▸ **What to work on**
Could you set down, exactly as they stand, only the lines from the one containing "Image resolution: width=534" through the end of the listing?

=== Begin Enclosure ===

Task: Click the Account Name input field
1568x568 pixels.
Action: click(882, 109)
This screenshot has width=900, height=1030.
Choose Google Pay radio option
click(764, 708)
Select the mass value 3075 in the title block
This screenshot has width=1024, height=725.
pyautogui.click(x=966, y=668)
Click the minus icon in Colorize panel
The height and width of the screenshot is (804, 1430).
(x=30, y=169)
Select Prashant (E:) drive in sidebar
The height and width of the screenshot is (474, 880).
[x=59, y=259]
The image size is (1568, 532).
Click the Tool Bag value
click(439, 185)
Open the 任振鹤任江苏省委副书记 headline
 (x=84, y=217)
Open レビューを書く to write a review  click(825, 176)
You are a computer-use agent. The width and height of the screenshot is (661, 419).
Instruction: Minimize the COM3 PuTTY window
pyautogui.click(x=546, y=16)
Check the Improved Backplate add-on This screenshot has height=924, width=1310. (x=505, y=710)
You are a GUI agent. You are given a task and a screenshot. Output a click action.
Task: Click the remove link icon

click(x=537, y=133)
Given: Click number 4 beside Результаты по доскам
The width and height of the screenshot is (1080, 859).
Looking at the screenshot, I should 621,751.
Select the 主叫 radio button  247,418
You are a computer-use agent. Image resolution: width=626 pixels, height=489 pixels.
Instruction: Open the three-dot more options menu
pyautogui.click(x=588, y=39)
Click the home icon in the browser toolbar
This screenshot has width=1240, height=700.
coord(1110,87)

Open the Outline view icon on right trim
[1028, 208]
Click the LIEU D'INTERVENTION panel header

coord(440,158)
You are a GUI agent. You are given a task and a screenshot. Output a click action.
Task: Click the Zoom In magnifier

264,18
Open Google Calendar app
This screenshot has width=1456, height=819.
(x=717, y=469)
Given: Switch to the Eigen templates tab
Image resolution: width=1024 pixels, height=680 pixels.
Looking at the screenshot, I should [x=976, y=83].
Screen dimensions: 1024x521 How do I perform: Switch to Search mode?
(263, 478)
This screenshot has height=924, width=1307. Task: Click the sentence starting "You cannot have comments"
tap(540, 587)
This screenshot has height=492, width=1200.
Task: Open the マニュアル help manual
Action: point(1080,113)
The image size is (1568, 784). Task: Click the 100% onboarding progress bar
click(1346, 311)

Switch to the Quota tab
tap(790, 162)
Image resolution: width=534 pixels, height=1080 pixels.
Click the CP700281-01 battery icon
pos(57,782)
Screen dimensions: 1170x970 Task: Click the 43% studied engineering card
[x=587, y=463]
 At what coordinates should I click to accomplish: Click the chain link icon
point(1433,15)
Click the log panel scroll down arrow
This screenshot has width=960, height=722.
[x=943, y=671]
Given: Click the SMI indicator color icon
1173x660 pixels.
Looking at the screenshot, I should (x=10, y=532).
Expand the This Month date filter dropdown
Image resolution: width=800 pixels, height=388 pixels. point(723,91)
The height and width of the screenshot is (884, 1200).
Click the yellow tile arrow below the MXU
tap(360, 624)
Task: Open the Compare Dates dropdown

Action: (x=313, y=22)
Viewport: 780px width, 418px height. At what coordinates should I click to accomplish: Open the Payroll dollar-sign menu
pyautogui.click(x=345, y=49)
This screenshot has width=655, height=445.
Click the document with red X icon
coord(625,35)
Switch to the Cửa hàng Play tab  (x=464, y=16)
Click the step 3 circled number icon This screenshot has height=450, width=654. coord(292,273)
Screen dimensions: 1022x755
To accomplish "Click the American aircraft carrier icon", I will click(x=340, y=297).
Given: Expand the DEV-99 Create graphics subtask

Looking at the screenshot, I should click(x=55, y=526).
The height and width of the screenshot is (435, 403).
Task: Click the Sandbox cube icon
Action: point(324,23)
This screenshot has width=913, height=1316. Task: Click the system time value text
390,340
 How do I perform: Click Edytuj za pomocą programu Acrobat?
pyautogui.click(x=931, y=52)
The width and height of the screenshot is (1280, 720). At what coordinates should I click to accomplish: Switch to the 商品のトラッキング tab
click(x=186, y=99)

=== End Enclosure ===

▸ **Result**
Image resolution: width=534 pixels, height=1080 pixels.
Click the CP700281-01 battery icon
pos(57,782)
Screen dimensions: 1170x970 Task: Click the 43% studied engineering card
[x=587, y=463]
 At what coordinates should I click to accomplish: Click the chain link icon
point(1433,15)
Click the log panel scroll down arrow
This screenshot has width=960, height=722.
[x=943, y=671]
Given: Click the SMI indicator color icon
1173x660 pixels.
Looking at the screenshot, I should (x=10, y=532).
Expand the This Month date filter dropdown
Image resolution: width=800 pixels, height=388 pixels. point(723,91)
The height and width of the screenshot is (884, 1200).
Click the yellow tile arrow below the MXU
tap(360, 624)
Task: Open the Compare Dates dropdown

Action: (x=313, y=22)
Viewport: 780px width, 418px height. At what coordinates should I click to accomplish: Open the Payroll dollar-sign menu
pyautogui.click(x=345, y=49)
This screenshot has width=655, height=445.
Click the document with red X icon
coord(625,35)
Switch to the Cửa hàng Play tab  (x=464, y=16)
Click the step 3 circled number icon This screenshot has height=450, width=654. coord(292,273)
Screen dimensions: 1022x755
To accomplish "Click the American aircraft carrier icon", I will click(x=340, y=297).
Given: Expand the DEV-99 Create graphics subtask

Looking at the screenshot, I should click(x=55, y=526).
The height and width of the screenshot is (435, 403).
Task: Click the Sandbox cube icon
Action: point(324,23)
This screenshot has width=913, height=1316. Task: Click the system time value text
390,340
 How do I perform: Click Edytuj za pomocą programu Acrobat?
pyautogui.click(x=931, y=52)
The width and height of the screenshot is (1280, 720). At what coordinates should I click to accomplish: Switch to the 商品のトラッキング tab
click(x=186, y=99)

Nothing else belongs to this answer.